_Data for processing:_

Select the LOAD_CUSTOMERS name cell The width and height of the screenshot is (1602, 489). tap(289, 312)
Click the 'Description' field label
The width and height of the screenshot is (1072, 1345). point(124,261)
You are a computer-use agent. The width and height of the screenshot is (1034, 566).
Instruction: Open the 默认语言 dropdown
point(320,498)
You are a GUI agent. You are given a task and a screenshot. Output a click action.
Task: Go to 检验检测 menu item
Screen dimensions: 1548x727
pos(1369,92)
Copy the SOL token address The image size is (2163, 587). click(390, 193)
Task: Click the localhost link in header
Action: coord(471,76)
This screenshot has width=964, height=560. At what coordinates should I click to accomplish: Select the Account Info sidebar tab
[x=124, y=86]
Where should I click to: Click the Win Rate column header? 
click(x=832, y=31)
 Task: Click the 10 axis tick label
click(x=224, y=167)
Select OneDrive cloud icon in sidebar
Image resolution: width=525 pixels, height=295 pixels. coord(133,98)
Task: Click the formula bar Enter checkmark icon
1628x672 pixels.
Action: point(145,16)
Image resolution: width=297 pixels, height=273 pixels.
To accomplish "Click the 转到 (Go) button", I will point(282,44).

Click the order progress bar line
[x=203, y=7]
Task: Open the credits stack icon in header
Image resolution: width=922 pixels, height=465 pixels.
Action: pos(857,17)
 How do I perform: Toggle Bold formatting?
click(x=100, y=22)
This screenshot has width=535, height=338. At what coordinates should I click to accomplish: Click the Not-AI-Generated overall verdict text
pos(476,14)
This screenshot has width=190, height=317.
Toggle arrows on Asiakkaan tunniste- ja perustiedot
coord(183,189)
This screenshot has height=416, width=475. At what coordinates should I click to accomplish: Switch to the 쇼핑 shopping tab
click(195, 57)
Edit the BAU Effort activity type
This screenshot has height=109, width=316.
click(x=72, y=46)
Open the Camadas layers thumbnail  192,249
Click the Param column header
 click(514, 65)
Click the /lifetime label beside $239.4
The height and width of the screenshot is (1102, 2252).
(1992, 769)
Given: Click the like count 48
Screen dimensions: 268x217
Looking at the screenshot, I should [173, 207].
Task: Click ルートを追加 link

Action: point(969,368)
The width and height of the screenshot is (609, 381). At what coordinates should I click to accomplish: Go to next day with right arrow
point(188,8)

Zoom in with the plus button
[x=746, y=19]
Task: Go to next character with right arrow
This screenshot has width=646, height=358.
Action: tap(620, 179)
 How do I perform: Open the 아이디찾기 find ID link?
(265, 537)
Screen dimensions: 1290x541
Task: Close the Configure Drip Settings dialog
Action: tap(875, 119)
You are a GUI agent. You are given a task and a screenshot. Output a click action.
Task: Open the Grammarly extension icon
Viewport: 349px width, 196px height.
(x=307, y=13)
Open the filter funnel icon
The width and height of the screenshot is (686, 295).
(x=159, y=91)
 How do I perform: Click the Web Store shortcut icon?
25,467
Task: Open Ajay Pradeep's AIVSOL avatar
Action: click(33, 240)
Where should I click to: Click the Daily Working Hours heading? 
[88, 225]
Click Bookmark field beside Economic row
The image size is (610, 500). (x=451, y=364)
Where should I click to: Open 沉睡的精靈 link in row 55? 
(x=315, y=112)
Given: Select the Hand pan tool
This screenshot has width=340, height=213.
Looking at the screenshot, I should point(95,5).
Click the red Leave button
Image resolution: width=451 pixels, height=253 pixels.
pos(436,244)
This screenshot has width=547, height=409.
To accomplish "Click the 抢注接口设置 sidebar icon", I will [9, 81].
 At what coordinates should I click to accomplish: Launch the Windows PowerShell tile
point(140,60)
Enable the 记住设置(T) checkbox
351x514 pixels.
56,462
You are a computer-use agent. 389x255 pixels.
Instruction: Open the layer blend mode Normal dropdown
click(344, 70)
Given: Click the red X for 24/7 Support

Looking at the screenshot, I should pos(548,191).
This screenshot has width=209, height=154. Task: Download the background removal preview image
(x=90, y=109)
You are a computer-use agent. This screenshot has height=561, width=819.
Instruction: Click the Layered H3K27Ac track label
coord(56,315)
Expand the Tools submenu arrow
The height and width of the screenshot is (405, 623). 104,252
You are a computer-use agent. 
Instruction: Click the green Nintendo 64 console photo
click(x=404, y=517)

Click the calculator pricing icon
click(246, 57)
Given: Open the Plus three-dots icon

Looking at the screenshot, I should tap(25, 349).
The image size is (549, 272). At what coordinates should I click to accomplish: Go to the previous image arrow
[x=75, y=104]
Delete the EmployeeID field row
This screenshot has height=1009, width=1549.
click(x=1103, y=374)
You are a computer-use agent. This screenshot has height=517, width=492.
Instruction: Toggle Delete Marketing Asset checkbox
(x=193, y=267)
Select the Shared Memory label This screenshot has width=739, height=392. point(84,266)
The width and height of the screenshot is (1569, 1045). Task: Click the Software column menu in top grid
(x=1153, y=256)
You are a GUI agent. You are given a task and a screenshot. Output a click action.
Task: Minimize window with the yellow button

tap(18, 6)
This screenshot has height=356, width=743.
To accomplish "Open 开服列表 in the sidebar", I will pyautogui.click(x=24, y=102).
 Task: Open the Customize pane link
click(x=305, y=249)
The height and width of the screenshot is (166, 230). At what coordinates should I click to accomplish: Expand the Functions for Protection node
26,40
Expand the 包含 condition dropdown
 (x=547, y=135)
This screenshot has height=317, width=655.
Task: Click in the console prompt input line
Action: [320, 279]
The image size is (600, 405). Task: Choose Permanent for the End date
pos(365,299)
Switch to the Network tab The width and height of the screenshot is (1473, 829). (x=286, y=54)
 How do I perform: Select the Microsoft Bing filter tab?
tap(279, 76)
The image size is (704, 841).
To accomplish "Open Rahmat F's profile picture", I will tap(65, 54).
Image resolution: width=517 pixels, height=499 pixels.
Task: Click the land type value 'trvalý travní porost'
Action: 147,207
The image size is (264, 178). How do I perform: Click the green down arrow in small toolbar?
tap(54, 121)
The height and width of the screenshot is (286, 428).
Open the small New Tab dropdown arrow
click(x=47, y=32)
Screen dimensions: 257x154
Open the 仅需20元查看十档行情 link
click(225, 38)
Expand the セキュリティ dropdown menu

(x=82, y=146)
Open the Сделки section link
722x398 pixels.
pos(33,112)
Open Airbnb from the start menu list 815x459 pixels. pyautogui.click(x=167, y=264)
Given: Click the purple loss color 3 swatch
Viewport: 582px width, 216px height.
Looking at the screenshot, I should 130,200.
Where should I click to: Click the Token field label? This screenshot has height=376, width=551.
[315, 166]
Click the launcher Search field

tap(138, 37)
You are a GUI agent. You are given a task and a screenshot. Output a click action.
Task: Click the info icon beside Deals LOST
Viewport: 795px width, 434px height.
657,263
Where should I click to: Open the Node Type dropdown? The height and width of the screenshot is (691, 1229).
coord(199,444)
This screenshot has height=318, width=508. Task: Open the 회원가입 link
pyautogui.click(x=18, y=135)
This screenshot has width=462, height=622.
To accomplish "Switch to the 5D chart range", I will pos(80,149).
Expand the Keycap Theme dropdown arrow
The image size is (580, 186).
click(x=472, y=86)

_Your instructions:_
For each entry above, write out an exact copy.

_Exercise solution:_
Select the LOAD_CUSTOMERS name cell The width and height of the screenshot is (1602, 489). tap(289, 312)
Click the 'Description' field label
The width and height of the screenshot is (1072, 1345). point(124,261)
You are a computer-use agent. The width and height of the screenshot is (1034, 566).
Instruction: Open the 默认语言 dropdown
point(320,498)
You are a GUI agent. You are given a task and a screenshot. Output a click action.
Task: Go to 检验检测 menu item
Screen dimensions: 1548x727
pos(1369,92)
Copy the SOL token address The image size is (2163, 587). click(390, 193)
Task: Click the localhost link in header
Action: coord(471,76)
This screenshot has width=964, height=560. At what coordinates should I click to accomplish: Select the Account Info sidebar tab
[x=124, y=86]
Where should I click to: Click the Win Rate column header? 
click(x=832, y=31)
 Task: Click the 10 axis tick label
click(x=224, y=167)
Select OneDrive cloud icon in sidebar
Image resolution: width=525 pixels, height=295 pixels. coord(133,98)
Task: Click the formula bar Enter checkmark icon
1628x672 pixels.
Action: point(145,16)
Image resolution: width=297 pixels, height=273 pixels.
To accomplish "Click the 转到 (Go) button", I will point(282,44).

Click the order progress bar line
[x=203, y=7]
Task: Open the credits stack icon in header
Image resolution: width=922 pixels, height=465 pixels.
Action: pos(857,17)
 How do I perform: Toggle Bold formatting?
click(x=100, y=22)
This screenshot has width=535, height=338. At what coordinates should I click to accomplish: Click the Not-AI-Generated overall verdict text
pos(476,14)
This screenshot has width=190, height=317.
Toggle arrows on Asiakkaan tunniste- ja perustiedot
coord(183,189)
This screenshot has height=416, width=475. At what coordinates should I click to accomplish: Switch to the 쇼핑 shopping tab
click(195, 57)
Edit the BAU Effort activity type
This screenshot has height=109, width=316.
click(x=72, y=46)
Open the Camadas layers thumbnail  192,249
Click the Param column header
 click(514, 65)
Click the /lifetime label beside $239.4
The height and width of the screenshot is (1102, 2252).
(1992, 769)
Given: Click the like count 48
Screen dimensions: 268x217
Looking at the screenshot, I should [173, 207].
Task: Click ルートを追加 link

Action: point(969,368)
The width and height of the screenshot is (609, 381). At what coordinates should I click to accomplish: Go to next day with right arrow
point(188,8)

Zoom in with the plus button
[x=746, y=19]
Task: Go to next character with right arrow
This screenshot has width=646, height=358.
Action: tap(620, 179)
 How do I perform: Open the 아이디찾기 find ID link?
(265, 537)
Screen dimensions: 1290x541
Task: Close the Configure Drip Settings dialog
Action: tap(875, 119)
You are a GUI agent. You are given a task and a screenshot. Output a click action.
Task: Open the Grammarly extension icon
Viewport: 349px width, 196px height.
(x=307, y=13)
Open the filter funnel icon
The width and height of the screenshot is (686, 295).
(x=159, y=91)
 How do I perform: Click the Web Store shortcut icon?
25,467
Task: Open Ajay Pradeep's AIVSOL avatar
Action: click(33, 240)
Where should I click to: Click the Daily Working Hours heading? 
[88, 225]
Click Bookmark field beside Economic row
The image size is (610, 500). (x=451, y=364)
Where should I click to: Open 沉睡的精靈 link in row 55? 
(x=315, y=112)
Given: Select the Hand pan tool
This screenshot has width=340, height=213.
Looking at the screenshot, I should point(95,5).
Click the red Leave button
Image resolution: width=451 pixels, height=253 pixels.
pos(436,244)
This screenshot has width=547, height=409.
To accomplish "Click the 抢注接口设置 sidebar icon", I will [9, 81].
 At what coordinates should I click to accomplish: Launch the Windows PowerShell tile
point(140,60)
Enable the 记住设置(T) checkbox
351x514 pixels.
56,462
You are a computer-use agent. 389x255 pixels.
Instruction: Open the layer blend mode Normal dropdown
click(344, 70)
Given: Click the red X for 24/7 Support

Looking at the screenshot, I should pos(548,191).
This screenshot has width=209, height=154. Task: Download the background removal preview image
(x=90, y=109)
You are a computer-use agent. This screenshot has height=561, width=819.
Instruction: Click the Layered H3K27Ac track label
coord(56,315)
Expand the Tools submenu arrow
The height and width of the screenshot is (405, 623). 104,252
You are a computer-use agent. 
Instruction: Click the green Nintendo 64 console photo
click(x=404, y=517)

Click the calculator pricing icon
click(246, 57)
Given: Open the Plus three-dots icon

Looking at the screenshot, I should tap(25, 349).
The image size is (549, 272). At what coordinates should I click to accomplish: Go to the previous image arrow
[x=75, y=104]
Delete the EmployeeID field row
This screenshot has height=1009, width=1549.
click(x=1103, y=374)
You are a computer-use agent. This screenshot has height=517, width=492.
Instruction: Toggle Delete Marketing Asset checkbox
(x=193, y=267)
Select the Shared Memory label This screenshot has width=739, height=392. point(84,266)
The width and height of the screenshot is (1569, 1045). Task: Click the Software column menu in top grid
(x=1153, y=256)
You are a GUI agent. You are given a task and a screenshot. Output a click action.
Task: Minimize window with the yellow button

tap(18, 6)
This screenshot has height=356, width=743.
To accomplish "Open 开服列表 in the sidebar", I will pyautogui.click(x=24, y=102).
 Task: Open the Customize pane link
click(x=305, y=249)
The height and width of the screenshot is (166, 230). At what coordinates should I click to accomplish: Expand the Functions for Protection node
26,40
Expand the 包含 condition dropdown
 (x=547, y=135)
This screenshot has height=317, width=655.
Task: Click in the console prompt input line
Action: [320, 279]
The image size is (600, 405). Task: Choose Permanent for the End date
pos(365,299)
Switch to the Network tab The width and height of the screenshot is (1473, 829). (x=286, y=54)
 How do I perform: Select the Microsoft Bing filter tab?
tap(279, 76)
The image size is (704, 841).
To accomplish "Open Rahmat F's profile picture", I will tap(65, 54).
Image resolution: width=517 pixels, height=499 pixels.
Task: Click the land type value 'trvalý travní porost'
Action: 147,207
The image size is (264, 178). How do I perform: Click the green down arrow in small toolbar?
tap(54, 121)
The height and width of the screenshot is (286, 428).
Open the small New Tab dropdown arrow
click(x=47, y=32)
Screen dimensions: 257x154
Open the 仅需20元查看十档行情 link
click(225, 38)
Expand the セキュリティ dropdown menu

(x=82, y=146)
Open the Сделки section link
722x398 pixels.
pos(33,112)
Open Airbnb from the start menu list 815x459 pixels. pyautogui.click(x=167, y=264)
Given: Click the purple loss color 3 swatch
Viewport: 582px width, 216px height.
Looking at the screenshot, I should 130,200.
Where should I click to: Click the Token field label? This screenshot has height=376, width=551.
[315, 166]
Click the launcher Search field

tap(138, 37)
You are a GUI agent. You are given a task and a screenshot. Output a click action.
Task: Click the info icon beside Deals LOST
Viewport: 795px width, 434px height.
657,263
Where should I click to: Open the Node Type dropdown? The height and width of the screenshot is (691, 1229).
coord(199,444)
This screenshot has height=318, width=508. Task: Open the 회원가입 link
pyautogui.click(x=18, y=135)
This screenshot has width=462, height=622.
To accomplish "Switch to the 5D chart range", I will pos(80,149).
Expand the Keycap Theme dropdown arrow
The image size is (580, 186).
click(x=472, y=86)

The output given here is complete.